We believe inflation is still, and always will be, a monetary phenomenon. It is defined as “too much money chasing too few goods and services” – but that doesn’t mean every period of higher inflation is going to look exactly the same.
Today’s case for higher inflation is easy to understand. The M2 measure of the money supply is up about 25% from a year ago, the fastest year-to-year growth in the post-World War II era. And while measures of overall economic activity such as real GDP and industrial production are still down from a year ago (pre-COVID), Americans’ disposable incomes are substantially higher, boosted by massive payments from the federal government with more “stimulus” on the way.
Right now, the consumer price index is up only 1.7% from a year ago. But, this year-ago comparison is set to soar to 2.5%, or higher, as we drop off the big declines in prices we saw during February – April 2020. The extent of this increase will likely be held back by the government’s measure of housing inflation (which only focuses on rental values, not home prices). Excluding rents, inflation will be more like 3.0% this year, and will likely move up by about another percentage point in 2022.

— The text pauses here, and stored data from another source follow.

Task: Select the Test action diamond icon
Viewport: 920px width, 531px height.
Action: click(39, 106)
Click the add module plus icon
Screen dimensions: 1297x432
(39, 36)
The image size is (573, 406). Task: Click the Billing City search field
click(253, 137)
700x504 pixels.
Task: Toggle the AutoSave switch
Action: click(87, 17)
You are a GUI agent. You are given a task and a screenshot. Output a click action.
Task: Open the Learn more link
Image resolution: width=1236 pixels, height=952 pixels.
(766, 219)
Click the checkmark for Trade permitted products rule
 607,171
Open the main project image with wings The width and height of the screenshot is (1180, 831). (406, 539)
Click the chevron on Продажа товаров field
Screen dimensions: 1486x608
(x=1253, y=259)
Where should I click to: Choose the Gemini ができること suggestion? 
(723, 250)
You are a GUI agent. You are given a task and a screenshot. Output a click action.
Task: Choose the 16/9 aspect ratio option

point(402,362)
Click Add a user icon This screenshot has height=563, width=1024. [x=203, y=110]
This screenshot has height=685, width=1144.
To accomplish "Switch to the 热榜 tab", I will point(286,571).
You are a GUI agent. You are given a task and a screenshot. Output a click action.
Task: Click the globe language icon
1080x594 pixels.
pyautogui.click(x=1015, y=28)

Producer prices are already up 2.8% from a year ago, with much faster growth in prices further up the production pipeline.
Does this mean we are heading back to double-digit inflation, bell-bottoms, disco balls, and the return of Jimmy Carter-style stagflation?
We think we are a long way from that. As Mark Twain once said, “History doesn’t repeat, but it often rhymes.” In the 1970s, if the Fed would have fought inflation harder early on, we would have never seen it hit double-digits. As a result, for now, we are thinking more of the late 1980s, not the 1970s.
Consumer prices rose only 1.1% in 1986 as oil prices collapsed, but then it revived in 1987, rising above 4.0% by late Summer. To fight this rise in inflation, the Fed raised short-term interest rates by about 140 basis points, to about 7.3% from 5.9% towards the end of 1986.
As the 10-year bond yield rose in 1987, the stock market took it on the chin and crashed in October. Alan Greenspan responded by providing as much liquidity as needed to restore confidence in the financial markets, and had the Fed cut short-term rates through early 1988. The money supply didn’t soar, but short-term interest rates were lower than the trend in nominal GDP growth (real GDP growth plus inflation), signaling loose monetary policy.
Once the smoke cleared from the stock market crash, the Fed found itself behind in the inflation-fight. Inflation jumped to 5.4% in 1989, before Iraq invaded Kuwait, and then higher oil prices from the war pushed it to 6.3% after the invasion.
As a result, the Fed eventually lifted short-term rates to almost 10.0% to get inflation under control. The result was the tight-money-induced recession of 1990-91, which some still wrongly blame on the Iraqi invasion.
We don’t know if the late-1980s pattern is the one we’re about to follow. What we do know is that just like with the stock market crash of 1987, the Fed has demoted inflation as its top concern and pushed COVID recovery to the top of its list. Letting M2 growth rise to 25%, and holding rates at basically zero, in spite of an economic recovery, is the proof.
The biggest question is how quickly the Fed turns its attention to inflation as it builds and how far will they go to fight it. In the 1970s, it was double-digit inflation, in the 1980s, it was 5% to 6% inflation.
Either way, this Fed has made it clear that it will remain easy through 2022. As are result, we remain bullish on the economy and stocks, but cautious on bonds as inflation picks up. We all need to wait until 2023 to see what history we rhyme.